Skrzywiła się lekko, przekrzywiając głowę. Prawda była taka, że będąc poza domem nie pomyślała nawet przez moment o tym, że ktoś mógłby wejść jej do domu i coś ukraść.
'Nie krzyw się tak, wiem, że nie miałaś wtedy do tego głowy.'
– Dzięki – rzuciła i nie tracąc więcej czasu wepchnęła listy do własnej torby i przesunęła się lekko w przód, dotykając nosem silnych, sztywnych pnączy. Roślinne pędy, które w jednej chwili wyglądały na zamrożoną plątaninę martwych liści, w drugiej już zaczęły jakby topnieć i rozluźniać się pod wpływem kontaktu ze znajomą magią, która utrzymywała je w tak znakomitym stanie już od wielu lat. Mimo iż pozostawały nieruchome, wadera wyraźnie czuła ich dotyk. To, jak czule oplatały jej pysk i uspokajająco głaskały, próbując dodać otuchy. Po tym ciepłym przywitaniu w końcu wyminęła giętkie pnącza i zagłębiła się w znajomych ciemnościach wypełnionych zapachem, którym sama była przesiąknięta na wskroś. Przemierzyła korytarz by dostać się do oświetlonego przytłumionym światłem grzybów salonu i natychmiast uświadomiła sobie, że gdyby Vernon nie przypisał sobie zapieczętowania całej jaskini i gdyby nie widziała tej rozpierduchy wcześniej, uwierzyłaby że naprawdę jej dom został napadnięty.

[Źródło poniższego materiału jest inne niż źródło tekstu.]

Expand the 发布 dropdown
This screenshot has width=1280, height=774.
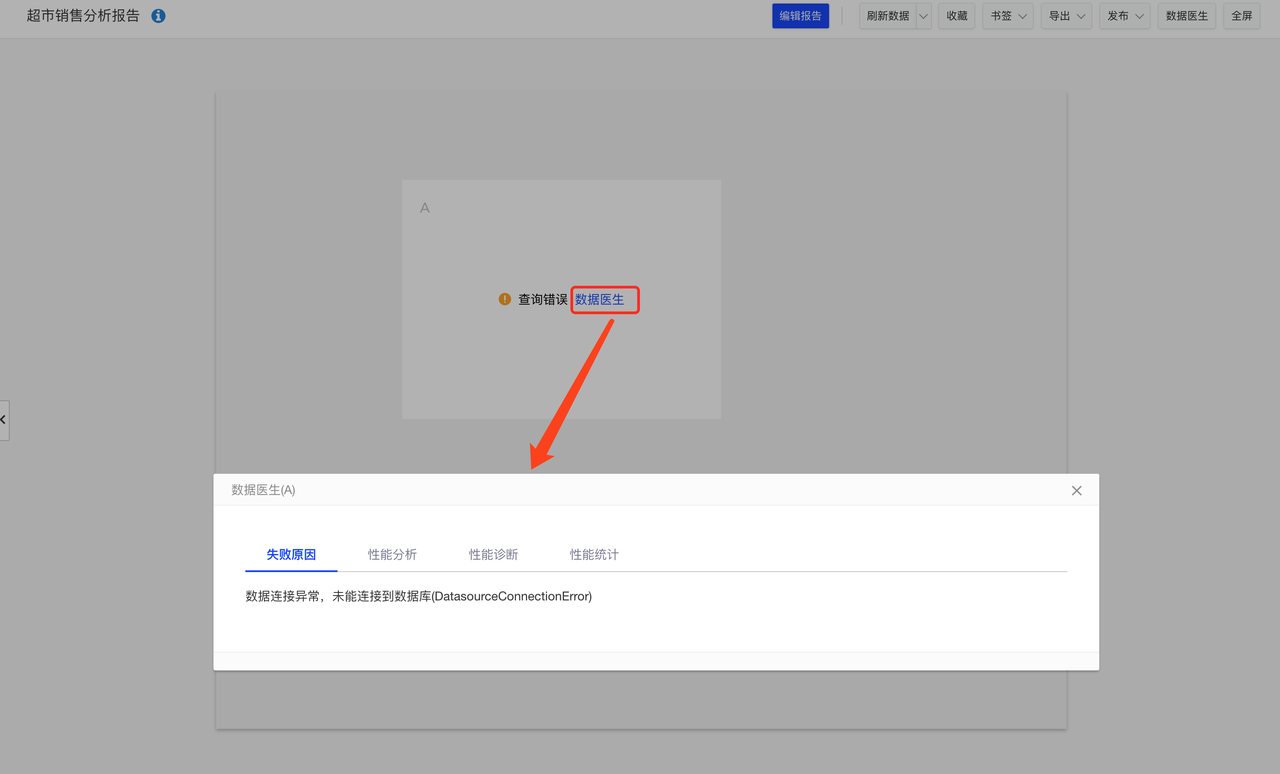(x=1125, y=16)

– O tym też zapomniałam – jęknęła z niewyobrażalnym zmęczeniem w głosie. Nie mogła nic poradzić na to, że widok rozrzuconych rzeczy, a w głównej mierze cennych ksiąg, doprowadził ją do natychmiastowego bólu głowy, a gdy tylko jej zimne spojrzenie przesunęło się na schody, do migreny doszły zawroty głowy. Nieistniejący siniak na jej grzbiecie, którego nabił obcy byt zakwalifikowany do rodziny bytów o intencjach nieczystych, nieprzyjemnie dał o sobie znać w postaci pojedynczego impulsu, który wystarczył aby zniszczyć w waderze resztki chęci do przebywania w tym miejscu… na dobicie, spojrzała pod siebie, przypomniawszy sobie już ostatnie wydarzenia, do których doszło przed paroma dniami.
– Kurwa – wyrzuciła z siebie w końcu, tracąc całe opanowwanie.
Obrzydliwa, rdzawa plama, która przez trzy dni zdołała nie tylko rozszerzyć się z korytarza aż po salon niczym obślizgły robal, który wgryzł się dwoma szczękonóżami w dywan, dodatkowo zaschła w szczelinach kamiennej podłogi, sprawiając, że domycie jej byłoby prawdziwym piekłem dla każdego śmiałka próbującego się podjąć. Przynajmniej nie śmierdziała.
'Vallieana, uspokój się, weź wdech, no już, zatrzymaj się.'
Zrobiła to, a gwałtowność oddechu jaki zaczerpnęła aż zahuczał jej między uszami.
– Czego nie rozumiesz? Nie chcę tu być, nie chcę patrzeć na ten bałagan, nie chcę niczego dotykać! – krzyknęła z pretensją, jednak się nie ruszyła. Słone łzy zapiekły ją w oczy, więc spuściła głowę, uświadamiając sobie jak ciężko i boleśnie chodzi jej klatka piersiowa.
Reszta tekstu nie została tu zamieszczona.